Like Johannes Kleinstück, Gudrun Tempel (The Times, 4th February 1971) sees Das Kalkwerk as a totally nihilistic work. This view is not consistent with the text: Konrad's life and work failed, not because life and work must, in themselves, fail, but because he lacked certain qualities, which Thomas Bernhard defines as necessary in order to avoid failure: 'Furchtlosigkeit vor Realisierung (…) Furchtlosigkeit einfach davor (…) die Studie auf das Papier zu kippen'…. Das Kalkwerk is less nihilistic, more positive in utterance than Frost or Verstörung.

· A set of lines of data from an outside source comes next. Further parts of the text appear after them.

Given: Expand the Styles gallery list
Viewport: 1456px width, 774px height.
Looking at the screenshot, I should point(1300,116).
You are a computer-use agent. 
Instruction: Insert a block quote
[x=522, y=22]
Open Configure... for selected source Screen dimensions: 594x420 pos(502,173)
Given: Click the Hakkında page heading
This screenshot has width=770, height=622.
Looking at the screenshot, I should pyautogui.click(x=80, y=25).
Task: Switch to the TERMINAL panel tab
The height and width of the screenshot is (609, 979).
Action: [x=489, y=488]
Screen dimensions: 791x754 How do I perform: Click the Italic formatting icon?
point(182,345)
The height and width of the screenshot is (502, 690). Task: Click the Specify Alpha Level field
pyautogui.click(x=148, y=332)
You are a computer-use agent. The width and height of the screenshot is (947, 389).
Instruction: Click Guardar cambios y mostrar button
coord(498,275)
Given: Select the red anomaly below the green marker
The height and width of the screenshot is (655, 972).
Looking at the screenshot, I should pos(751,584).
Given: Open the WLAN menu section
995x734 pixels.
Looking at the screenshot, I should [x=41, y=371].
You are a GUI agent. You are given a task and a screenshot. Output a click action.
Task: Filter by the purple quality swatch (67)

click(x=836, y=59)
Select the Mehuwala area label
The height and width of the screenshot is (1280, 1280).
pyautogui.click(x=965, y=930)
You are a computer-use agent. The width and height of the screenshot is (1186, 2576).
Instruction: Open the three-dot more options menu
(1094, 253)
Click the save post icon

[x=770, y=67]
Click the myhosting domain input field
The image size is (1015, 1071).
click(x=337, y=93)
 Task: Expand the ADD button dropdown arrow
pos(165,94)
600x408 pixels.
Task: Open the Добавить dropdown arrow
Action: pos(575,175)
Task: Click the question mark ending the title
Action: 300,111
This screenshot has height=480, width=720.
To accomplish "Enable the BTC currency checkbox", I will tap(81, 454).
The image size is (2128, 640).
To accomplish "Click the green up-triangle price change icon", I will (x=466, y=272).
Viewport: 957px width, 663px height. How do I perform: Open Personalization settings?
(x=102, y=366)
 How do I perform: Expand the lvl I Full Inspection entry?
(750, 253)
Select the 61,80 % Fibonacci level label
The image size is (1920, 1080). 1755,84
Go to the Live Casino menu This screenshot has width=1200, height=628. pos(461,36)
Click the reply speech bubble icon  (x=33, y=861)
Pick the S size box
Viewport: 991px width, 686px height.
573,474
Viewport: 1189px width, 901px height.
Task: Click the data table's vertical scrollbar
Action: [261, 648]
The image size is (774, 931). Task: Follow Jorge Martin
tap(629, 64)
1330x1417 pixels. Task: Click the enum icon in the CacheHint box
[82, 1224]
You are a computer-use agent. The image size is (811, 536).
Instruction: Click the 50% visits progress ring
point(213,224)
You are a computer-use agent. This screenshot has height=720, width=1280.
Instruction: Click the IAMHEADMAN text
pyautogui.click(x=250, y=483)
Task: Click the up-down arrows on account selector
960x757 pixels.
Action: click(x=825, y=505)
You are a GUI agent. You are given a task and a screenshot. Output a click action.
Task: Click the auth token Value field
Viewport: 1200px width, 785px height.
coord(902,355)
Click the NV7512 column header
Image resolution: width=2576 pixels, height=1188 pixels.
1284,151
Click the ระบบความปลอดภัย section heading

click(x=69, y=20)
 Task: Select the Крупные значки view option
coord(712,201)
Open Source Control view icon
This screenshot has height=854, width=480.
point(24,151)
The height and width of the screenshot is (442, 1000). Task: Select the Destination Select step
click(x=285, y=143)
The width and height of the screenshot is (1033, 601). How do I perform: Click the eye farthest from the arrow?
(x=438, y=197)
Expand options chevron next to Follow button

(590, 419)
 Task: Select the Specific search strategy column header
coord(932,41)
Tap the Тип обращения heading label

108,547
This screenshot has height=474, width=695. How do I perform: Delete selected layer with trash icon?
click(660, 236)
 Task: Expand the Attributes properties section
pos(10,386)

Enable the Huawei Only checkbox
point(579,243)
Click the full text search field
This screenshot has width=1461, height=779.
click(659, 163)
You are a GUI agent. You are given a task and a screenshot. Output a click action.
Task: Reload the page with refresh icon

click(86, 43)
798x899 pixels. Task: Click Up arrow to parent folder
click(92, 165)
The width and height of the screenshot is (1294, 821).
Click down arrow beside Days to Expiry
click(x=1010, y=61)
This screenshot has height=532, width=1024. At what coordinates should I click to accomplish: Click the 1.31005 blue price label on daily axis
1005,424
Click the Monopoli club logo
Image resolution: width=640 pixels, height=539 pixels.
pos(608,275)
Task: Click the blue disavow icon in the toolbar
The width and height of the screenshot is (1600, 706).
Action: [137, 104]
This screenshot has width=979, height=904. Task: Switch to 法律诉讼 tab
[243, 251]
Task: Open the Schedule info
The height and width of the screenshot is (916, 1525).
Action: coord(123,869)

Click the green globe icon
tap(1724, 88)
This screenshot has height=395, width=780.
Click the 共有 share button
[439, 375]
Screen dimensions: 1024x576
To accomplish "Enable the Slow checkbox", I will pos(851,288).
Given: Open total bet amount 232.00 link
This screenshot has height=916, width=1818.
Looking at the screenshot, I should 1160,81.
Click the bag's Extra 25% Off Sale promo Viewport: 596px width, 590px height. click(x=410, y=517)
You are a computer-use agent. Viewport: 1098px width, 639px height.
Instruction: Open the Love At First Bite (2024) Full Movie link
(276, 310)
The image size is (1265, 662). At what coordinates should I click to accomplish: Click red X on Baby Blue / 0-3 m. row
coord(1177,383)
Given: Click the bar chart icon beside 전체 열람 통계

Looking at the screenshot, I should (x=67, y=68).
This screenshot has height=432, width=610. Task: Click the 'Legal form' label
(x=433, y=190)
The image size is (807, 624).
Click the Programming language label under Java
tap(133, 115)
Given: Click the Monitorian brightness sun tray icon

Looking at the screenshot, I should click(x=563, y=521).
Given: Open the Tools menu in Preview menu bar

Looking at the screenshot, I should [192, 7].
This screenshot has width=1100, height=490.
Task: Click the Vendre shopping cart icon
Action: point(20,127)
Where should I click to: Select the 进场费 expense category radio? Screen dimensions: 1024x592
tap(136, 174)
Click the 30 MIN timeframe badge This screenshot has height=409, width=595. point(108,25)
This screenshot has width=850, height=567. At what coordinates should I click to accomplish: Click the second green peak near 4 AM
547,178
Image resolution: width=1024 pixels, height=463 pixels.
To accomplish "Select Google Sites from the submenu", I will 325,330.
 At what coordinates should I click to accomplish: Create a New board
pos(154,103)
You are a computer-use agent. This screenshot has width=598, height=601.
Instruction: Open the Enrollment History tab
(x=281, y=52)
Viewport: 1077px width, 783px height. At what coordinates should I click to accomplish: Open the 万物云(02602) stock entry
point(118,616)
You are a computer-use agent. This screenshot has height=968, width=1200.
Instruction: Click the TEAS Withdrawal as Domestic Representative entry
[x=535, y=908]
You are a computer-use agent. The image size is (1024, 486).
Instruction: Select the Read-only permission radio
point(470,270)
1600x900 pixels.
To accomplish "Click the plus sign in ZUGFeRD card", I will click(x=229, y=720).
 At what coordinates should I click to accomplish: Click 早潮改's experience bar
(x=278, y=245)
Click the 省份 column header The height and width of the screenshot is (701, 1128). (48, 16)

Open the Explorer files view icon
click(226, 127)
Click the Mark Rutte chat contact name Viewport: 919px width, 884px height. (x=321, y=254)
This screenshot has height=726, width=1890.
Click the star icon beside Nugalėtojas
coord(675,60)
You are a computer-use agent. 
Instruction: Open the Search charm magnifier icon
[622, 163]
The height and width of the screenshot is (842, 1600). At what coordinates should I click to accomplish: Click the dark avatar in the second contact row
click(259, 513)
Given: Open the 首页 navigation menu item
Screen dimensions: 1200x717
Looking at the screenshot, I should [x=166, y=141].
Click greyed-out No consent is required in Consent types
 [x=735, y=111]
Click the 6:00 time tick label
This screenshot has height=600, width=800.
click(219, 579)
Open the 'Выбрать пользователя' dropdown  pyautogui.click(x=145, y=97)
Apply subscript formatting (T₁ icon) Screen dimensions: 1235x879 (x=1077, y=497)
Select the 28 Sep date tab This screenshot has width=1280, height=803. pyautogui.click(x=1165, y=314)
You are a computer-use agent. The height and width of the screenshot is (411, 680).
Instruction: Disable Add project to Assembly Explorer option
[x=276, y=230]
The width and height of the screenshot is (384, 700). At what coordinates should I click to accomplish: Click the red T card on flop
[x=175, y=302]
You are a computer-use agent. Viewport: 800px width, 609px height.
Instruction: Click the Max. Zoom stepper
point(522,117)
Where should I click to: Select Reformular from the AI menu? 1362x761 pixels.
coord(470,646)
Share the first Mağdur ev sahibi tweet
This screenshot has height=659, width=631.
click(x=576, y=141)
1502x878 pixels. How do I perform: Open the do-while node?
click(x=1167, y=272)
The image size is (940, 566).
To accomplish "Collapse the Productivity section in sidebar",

From the first page the reader is thrown into the whirlpool of the language, taken up in the reports of Fro and Wieser on Konrad, who 'am Ende der knoradschen Ehehölle' shot to death his crippled wife. The reports, sometimes contradictory or fragmentary, trace the helter-skelter existence of the Konrads up to the day of the killing. They have moved from place to place through many parts of the world seeking somewhere to rest, where Konrad can at last apply himself to his studies on the human hearing. They end up buying, at an extortionate price from a nephew, a disused limestone works which had fascinated Konrad as a child. He had always wished to return there, and once there he sets about isolating himself. He plants high shrubs round the works and forbids the snowplough to clear the path to it in the winter. Isolated he tries to complete his studies, yells words at his wife from various distances to find her threshold of hearing, and tests his own very sensitive hearing. However, the interruptions are continual: despite everything visitors arrive and his wife claims constant attention. His work is never completed, never even properly started. He is driven more and more to distraction, loses his sense of reality and kills his wife, hoping for peace at last. This is Bernhard's first thorough-going study of a person, and perhaps because of this his study has a validity greater than in the previous novels: he deals with a central human problem: the inability of an ordinary man to create for himself and the distraction which results from his frustration. This matter is conveyed in a language whipped up to greater and greater extremes of expression, constant repetition of such emphatic words as tatsächlich, selbstverständlich and nurmehr, and the working out of obsessions. Here everything seems part of the whole; there are no excrescences in the text.
The novel ends with one of Bernhard's finest and most committed passages. Konrad is a prisoner of the law, his life has disintegrated. Bernhard comments on his failure and on the qualities necessary to avert it…. (pp. 350-53)
With Das Kalkwerk Bernahrd seems to have gone as far as possible in the direction he has taken in his work since 1963. Two short stories, published in 1971, Der Wetterfleck and Am Ortler, add nothing new. After his latest novel it is hard to see where Bernhard can go next. (p. 353)
D. A. Craig, "The Novels of Thomas Bernhard—A Report," in German Life & Letters, Vol. XXV, No. 4, July, 1972, pp. 343-53.